7 Things You Need to Know About Telomeres & How They Affect Your Health

Joe Raedle/Getty Images News/Getty Images

OK, so let's talk about some facts about telomeres (not to be confused with telenovelas, although I'm down to talk about those, too). I don't know about you, but I'm trying to do all I can when it comes to self-care these days — and it turns out that telomeres, which are the part of our chromosomes that hold together strands of our DNA, play a key role in our health as we grow older. Over time, your telomeres get shorter (which indicates a shorter lifespan and higher risk of some diseases) — but there are other lifestyle factors that affect the length, too. Basically though, the longer and stronger your telomeres are, the healthier your cells tend to be.

So, how does someone ensure they're keeping their telomeres as healthy and elongated as possible? Fret not: There are ways, and it all comes down to taking care of yourself the way you deserve.

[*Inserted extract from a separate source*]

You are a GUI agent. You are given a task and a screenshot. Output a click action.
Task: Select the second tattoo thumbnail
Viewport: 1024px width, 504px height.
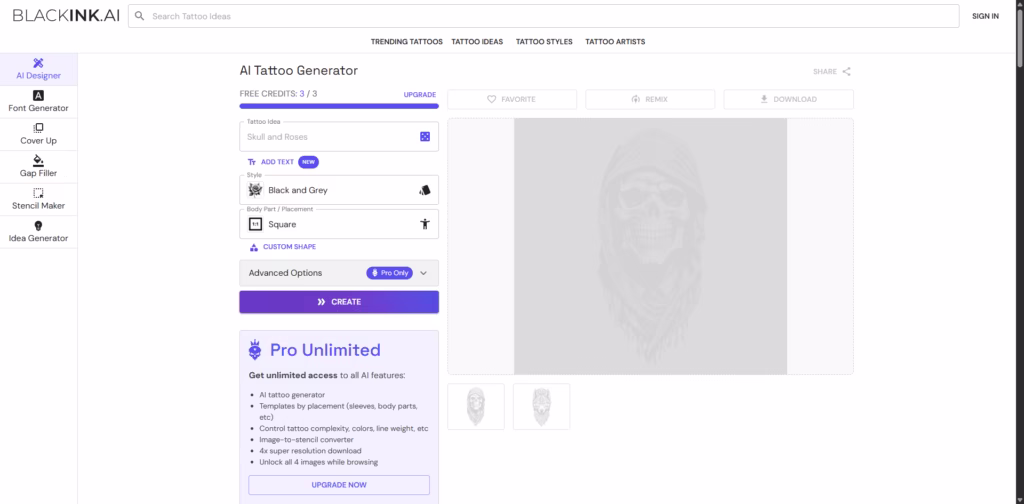tap(541, 406)
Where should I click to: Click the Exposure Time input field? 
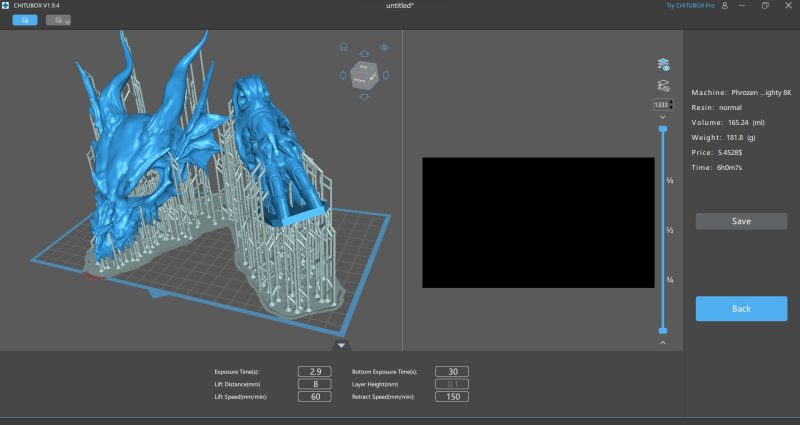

Here are seven facts you should know about telomeres that affect your health and aging — plus some things you can do to help preserve them, keep them healthy, and ensure you're feeling great for years to come:

1. Telomeres Work Like The Plastic Cap At The End Of A Shoelace

Ker Robertson/Getty Images Sport/Getty Images

How do telomeres function? They are often compared to the plastic caps at the end of a shoelace, and in this analogy, the shoelace itself would represent a set of your DNA strands. The telomere (or shoelace cap, if we carry this on) keeps the strands of DNA (shoelace) from fraying and coming apart. Over time (and also due to various lifestyle factors), the telomere degrades and shortens, which contributes to aging.

2. Shorter Telomeres Equal A Shorter Lifespan

Sorry, it's a little morbid, but it's true. Everyone's telomeres get shorter over time — it's an inescapable part of our bodies' aging process. As time goes on and our cells naturally mature, the telomeres that protect the ends of our chromosomes get shorter and shorter, leaving our DNA more vulnerable. So it makes sense that having shorter telomeres is linked to a higher risk of certain major chronic illnesses and a shorter lifespan overall. What we can try to control, though, is avoiding having them shorten any more quickly than they naturally do.

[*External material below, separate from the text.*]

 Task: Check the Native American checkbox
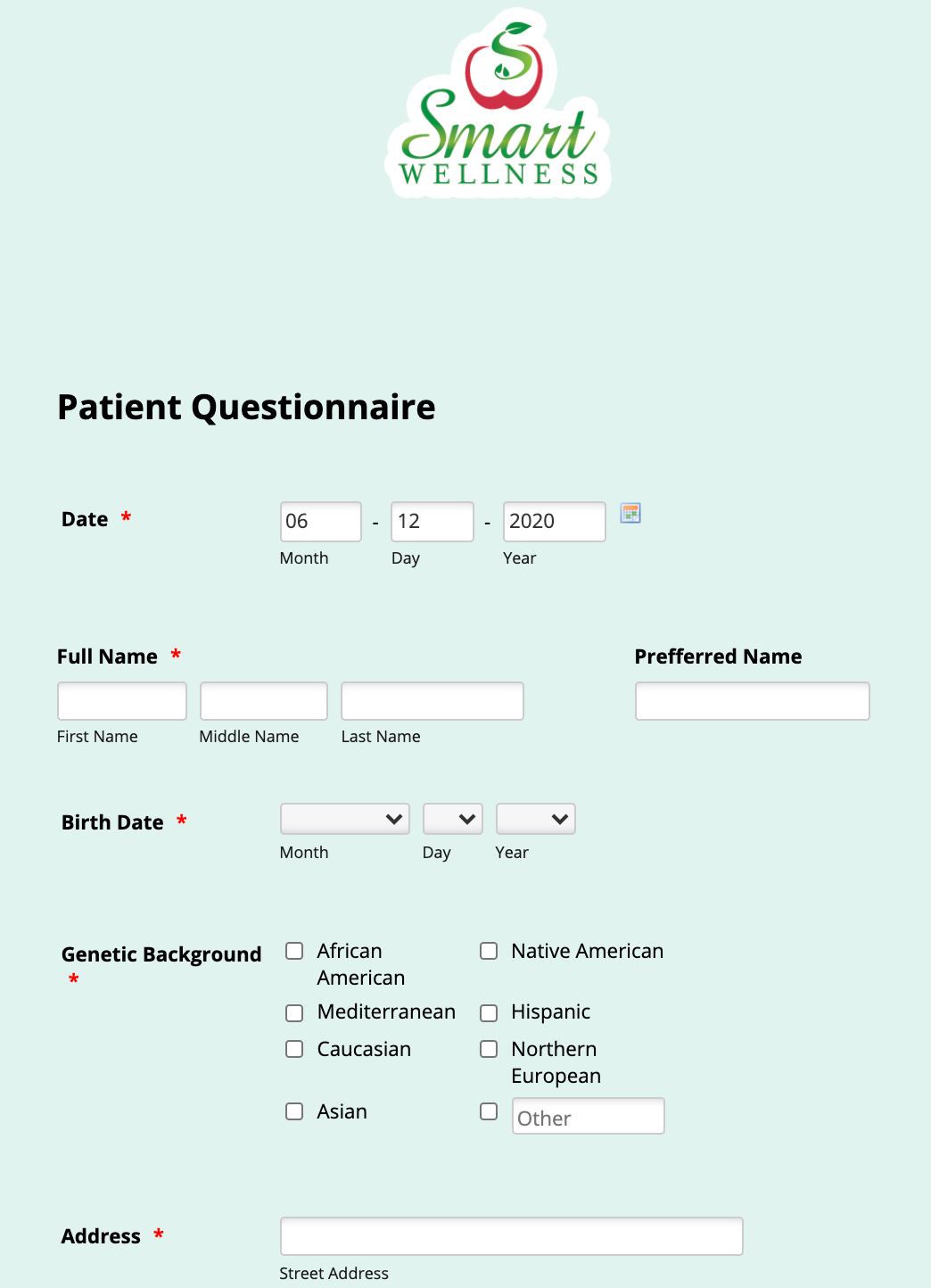click(489, 951)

3. Certain Foods Are Linked To A Healthier Cellular Aging Process

Steffi Loos/Getty Images News/Getty Images

Obviously eating a nutritious diet can make someone feel great, but it can also help your telomeres! A new study by the University of Michigan shows a link between what you eat and the length of your telomeres. The diets that showed the strongest link to healthy cellular aging centered around whole foods like fruits, vegetables, whole grains, and plant-based proteins. While the men's results in the study showed a similar trend, the link between a healthy diet and longer telomeres was especially significant in women.

4. Stress, Smoking, And A Lack Of Sleep Can Have Major Effects

Lifestyle factors are hugely important when it comes to the length of your telomeres (and subsequently, aging). Studies show that everything from lack of sleep to smoking cigarettes can accelerate the rate at which your telomeres shorten, as can high stress levels.

5. Exercise Can Keep Your Telomeres Healthy

Again, we know exercise is good for us, but studies show that it also affects the length of your telomeres. Thankfully though, according to Elizabeth Blackburn, a Nobel prize winner and author of a book on telomeres and aging, you seemingly don't have to be a workout warrior to score the benefits. "People who do moderate aerobic exercise — about three times a week for 45 minutes — have telomeres pretty much as long as marathon runners," Blackburn told the Guardian in a 2017 interview. She also noted that people who incorporated a wider variety of exercises into their routines appeared to have longer telomeres, too.

6. Don't Be Fooled By Alleged Telomere-boosting Supplements

Joe Raedle/Getty Images News/Getty Images

While supplements that claim to lengthen your telomeres do exist, many scientists are skeptical about the effects of the various telomerase-based products available. Aforementioned author Blackburn and fellow author and scientist Elissa Epel told The Globe and Mail that even if the supplements worked they could be risky, and that it was likely more effective to simply focus on relevant lifestyle changes.

7. Meditation And Self-Care Are Musts

Numerous studies have shown that meditation is linked to having longer telomeres, and may actually be able to delay the aging process by protecting them. Meanwhile, high stress levels are shown to negatively affect the length of your telomeres, so use this as another excuse to give meditation a try and take some serious time out for self-care.